== INFORMATION GIVEN

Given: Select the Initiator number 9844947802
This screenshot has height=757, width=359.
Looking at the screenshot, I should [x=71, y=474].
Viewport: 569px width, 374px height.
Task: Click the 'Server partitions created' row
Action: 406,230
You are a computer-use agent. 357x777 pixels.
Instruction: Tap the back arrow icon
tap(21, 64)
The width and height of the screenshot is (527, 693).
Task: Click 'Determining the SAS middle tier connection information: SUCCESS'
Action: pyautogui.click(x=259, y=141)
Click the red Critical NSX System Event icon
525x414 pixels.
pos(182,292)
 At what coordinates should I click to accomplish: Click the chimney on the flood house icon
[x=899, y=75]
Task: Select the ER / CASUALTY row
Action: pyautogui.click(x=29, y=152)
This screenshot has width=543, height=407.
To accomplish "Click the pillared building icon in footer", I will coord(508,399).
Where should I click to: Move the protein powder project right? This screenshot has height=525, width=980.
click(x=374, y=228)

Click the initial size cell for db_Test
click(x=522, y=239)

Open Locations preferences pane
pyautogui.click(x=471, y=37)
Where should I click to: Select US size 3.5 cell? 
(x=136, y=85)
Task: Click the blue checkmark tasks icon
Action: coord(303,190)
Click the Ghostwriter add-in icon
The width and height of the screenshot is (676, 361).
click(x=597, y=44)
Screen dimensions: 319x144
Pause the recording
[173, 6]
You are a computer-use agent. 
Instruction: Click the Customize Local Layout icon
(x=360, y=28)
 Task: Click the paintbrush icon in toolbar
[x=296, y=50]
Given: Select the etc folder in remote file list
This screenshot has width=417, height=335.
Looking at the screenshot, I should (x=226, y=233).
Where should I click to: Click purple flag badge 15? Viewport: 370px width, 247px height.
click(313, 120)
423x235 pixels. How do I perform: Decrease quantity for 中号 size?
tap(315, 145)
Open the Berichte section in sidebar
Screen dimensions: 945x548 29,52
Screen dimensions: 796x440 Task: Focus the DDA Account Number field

====

-- DESCRIPTION OF THE TASK --
Each line of the listing needs to be transcribed exactly.

-- RESPONSE FOR THIS EXERCISE --
Given: Select the Initiator number 9844947802
This screenshot has height=757, width=359.
Looking at the screenshot, I should [x=71, y=474].
Viewport: 569px width, 374px height.
Task: Click the 'Server partitions created' row
Action: 406,230
You are a computer-use agent. 357x777 pixels.
Instruction: Tap the back arrow icon
tap(21, 64)
The width and height of the screenshot is (527, 693).
Task: Click 'Determining the SAS middle tier connection information: SUCCESS'
Action: pyautogui.click(x=259, y=141)
Click the red Critical NSX System Event icon
525x414 pixels.
pos(182,292)
 At what coordinates should I click to accomplish: Click the chimney on the flood house icon
[x=899, y=75]
Task: Select the ER / CASUALTY row
Action: pyautogui.click(x=29, y=152)
This screenshot has width=543, height=407.
To accomplish "Click the pillared building icon in footer", I will coord(508,399).
Where should I click to: Move the protein powder project right? This screenshot has height=525, width=980.
click(x=374, y=228)

Click the initial size cell for db_Test
click(x=522, y=239)

Open Locations preferences pane
pyautogui.click(x=471, y=37)
Where should I click to: Select US size 3.5 cell? 
(x=136, y=85)
Task: Click the blue checkmark tasks icon
Action: coord(303,190)
Click the Ghostwriter add-in icon
The width and height of the screenshot is (676, 361).
click(x=597, y=44)
Screen dimensions: 319x144
Pause the recording
[173, 6]
You are a computer-use agent. 
Instruction: Click the Customize Local Layout icon
(x=360, y=28)
 Task: Click the paintbrush icon in toolbar
[x=296, y=50]
Given: Select the etc folder in remote file list
This screenshot has width=417, height=335.
Looking at the screenshot, I should (x=226, y=233).
Where should I click to: Click purple flag badge 15? Viewport: 370px width, 247px height.
click(313, 120)
423x235 pixels. How do I perform: Decrease quantity for 中号 size?
tap(315, 145)
Open the Berichte section in sidebar
Screen dimensions: 945x548 29,52
Screen dimensions: 796x440 Task: Focus the DDA Account Number field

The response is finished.